It was sometime around 11 o’clock last night, when I was dismally getting to grips with the rota that was already a fortnight overdue, that I remembered that it would be the early service today and I had to be in church by 7.30 this morning. This thought made me so depressed that I stayed up for hours, mostly listening to music by bands with names such as Slobberbone. I did do some work at the same time, but I didn’t finish the rota until after 10 this morning, by which time I was due in church for the next service, An ordained life would never be for me. I have a low attention threshold and couldn’t put up with multiple daily (albeit also weekly) church attendance.
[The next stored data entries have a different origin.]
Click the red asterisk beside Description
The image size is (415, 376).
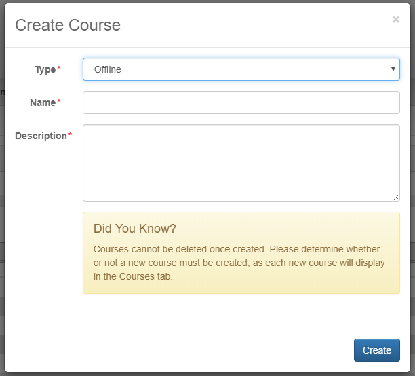tap(70, 134)
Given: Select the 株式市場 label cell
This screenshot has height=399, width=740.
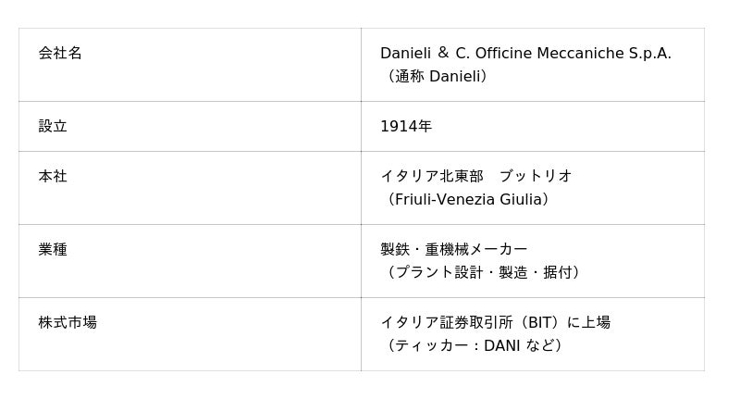Looking at the screenshot, I should pyautogui.click(x=68, y=323).
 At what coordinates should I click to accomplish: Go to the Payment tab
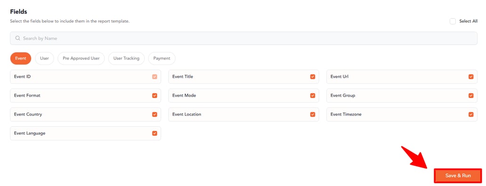tap(162, 58)
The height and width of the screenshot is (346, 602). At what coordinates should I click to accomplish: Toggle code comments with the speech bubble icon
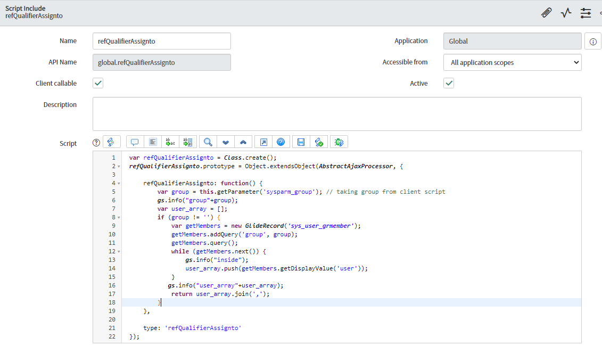pos(134,142)
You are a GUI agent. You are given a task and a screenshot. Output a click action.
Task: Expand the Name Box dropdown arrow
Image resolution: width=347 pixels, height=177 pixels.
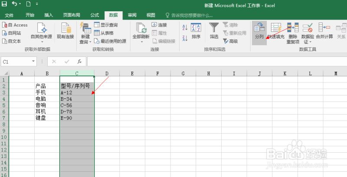(33, 61)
My problem was, and the reason I’d been putting off writing this wretched rota, that I’ve been losing helpers in droves. Never mind decimation, it was more like quindecimation – that is, I’d lost about 50% of the people who used to help. No, I haven’t driven them away. It’s just several of *those things*. I may ask people if they’d be willing to always do the same thing on the same week of the month – that is, if it’s the first week of the month, A reads the first lesson, B reads the second, C is sidesman, D plays the organ and E makes coffee – that way, I’d need fewer helpers overall and writing the rota would be simple, especially as some will both make coffee and read the lesson at any given service.
Anyway, after I’d printed them all off – well, not quite all as my printer ran out of ink with 2 to go – and marked them with a highlighter pen, and also emailed them out, I went back to church and grovelled to all the people on whose good-nature I’d presumed most, with such charming effect that they all smilingly agreed to do everything I’d asked and offered to do more if necessary. Manipulative? No, darlings, I just look worried and sincere. As I am, of course.
Al is very happy with his bees – I think I told the sad tale, briefly, that his bees swarmed a couple of days before he was due to divide the colony and he lost his queen. There were queen cells ready for a new lady to hatch out, so he divided them again, into two rather small colonies, and hoped for the best. He knew both queens had hatched because he’d heard them – Twitter is nothing new, honey bees have been doing it for a long time – but it wasn’t until today that he checked to see if they’d been on their maiden flight (following which they are no longer maidens and there is one drone who dies happy, whilst the rest of the drones relax their lives away with nothing to do) and they had, for there were plenty of eggs waiting to hatch. He also managed to find and mark both queens. *Result* as the young people say.
Today, I cut the first cucumber – I could have picked it a day or two ago but it didn’t go with the meals. Tender and delicious and it made me happy.
I was cycling home yesterday and the view from the dam (it’s the road that separates the fields which are part of the flood plain) pleased me, so I got off and took photos each side. Nothing special as you see, but a pleasant place to live. As you’ll have seen from my wall-building posts and the photos in them, we live a field away from the church with spire that you see in the latter two photos. What looks like long grass in the field is reeds, because waterways criss-cross the fields so that flood water drains away quickly. The water table isn’t far below the surface and it doesn’t take much rain for flooding to take place, although it’s confined to the fields and, sometimes, to the lower-lying bits of road.
This afternoon and evening, I’m writing my valedictory chairman’s address for Tuesday morning. Yes, I’m ahead of the game, isn’t that splendid and most unlike me? Indeed, Dave would have had it done weeks ago, but I didn’t need to do it weeks ago: I need to do it now. Or anyway, by tomorrow night. I have written 866 words so far and reckon I’m more than half done. The main thing is to thank people and to leave no one out, because you don’t forget the obvious people but the unsung helpers who, modest though they are, might feel left out if they are.
Update at 11.55 – finished the speech – it’s 1579 words long, which takes ten minutes to deliver briskly. I think I might do a little paring down tomorrow – at least I’ve got a day in hand to let it settle.
12.15 am – 1468, and better for it. I’m going to bed. Good night.